From the reviews:
“The book is intended as a second-year course of mathematical analysis for advanced undergraduate students. … The volume is addressed to undergraduate students seriously interested in mathematics and is accessible to students before they start taking graduate classes. Researchers in pure and applied nonlinear analysis will find interesting material in this volume.” (Teodora-Liliana Rădulescu, zbMATH, Vol. 1279, 2014)
“The authors included in their book some topics from topology, calculus of real functions of one and several real variables … elements of functional analysis, as well as some applications. … the present well written book is a valuable addition to the existing ones on similar topics. It can be used by graduate students in mathematics and researchers in mathematics and other areas … . The instructors can recommend the book as a supplementary material for their courses.” (S. Cobzaş, Studia Universitatis Babes-Bolyai, Math, Vol. 58 (4), 2013)
The book begins at an undergraduate student level, assuming only basic knowledge of calculus in one variable.
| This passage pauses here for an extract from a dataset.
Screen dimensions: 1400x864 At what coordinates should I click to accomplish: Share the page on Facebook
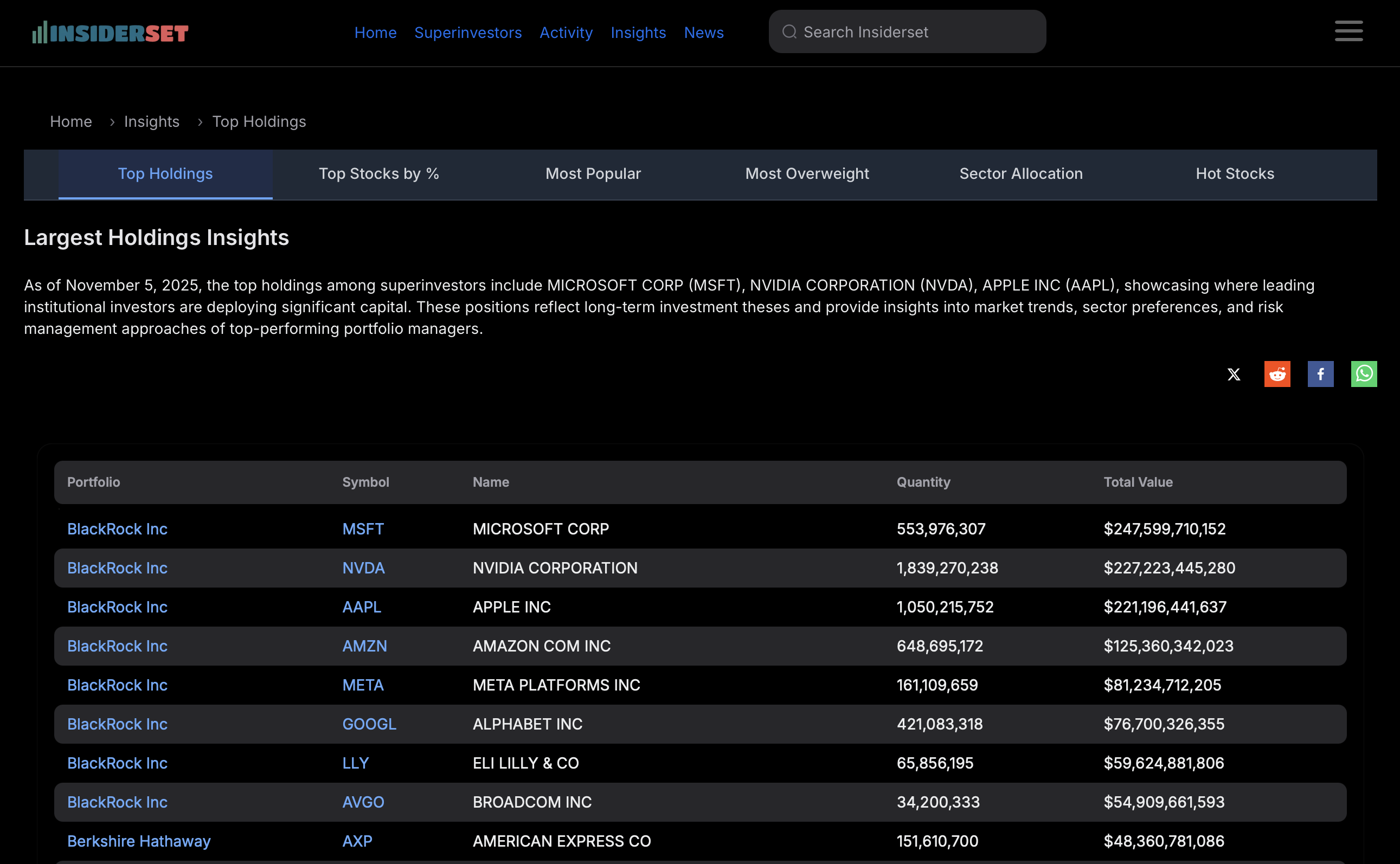(x=1320, y=373)
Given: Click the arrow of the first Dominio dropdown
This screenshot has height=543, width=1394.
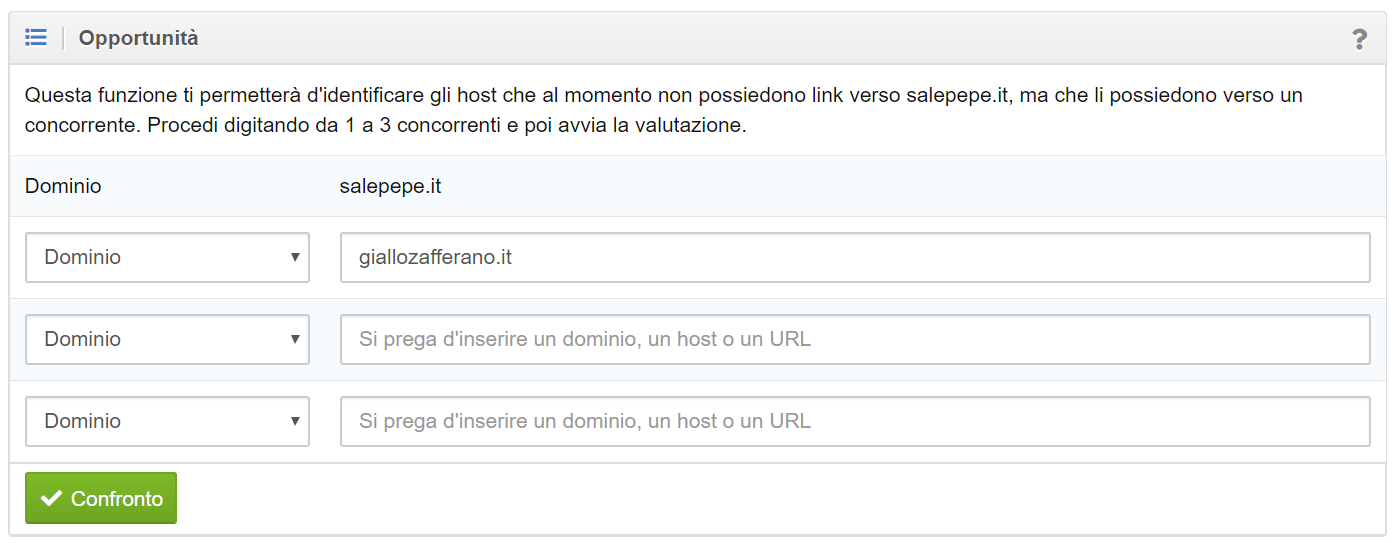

It rigorously treats topics such as multivariable differential calculus, the Lebesgue integral, vector calculus and differential equations. After having created a solid foundation of topology and linear algebra, the text later expands into more advanced topics such as complex analysis, differential forms, calculus of variations, differential geometry and even functional analysis. Overall, this text provides a unique and well-rounded introduction to the highly developed and multi-faceted subject of mathematical analysis as understood by mathematicians today.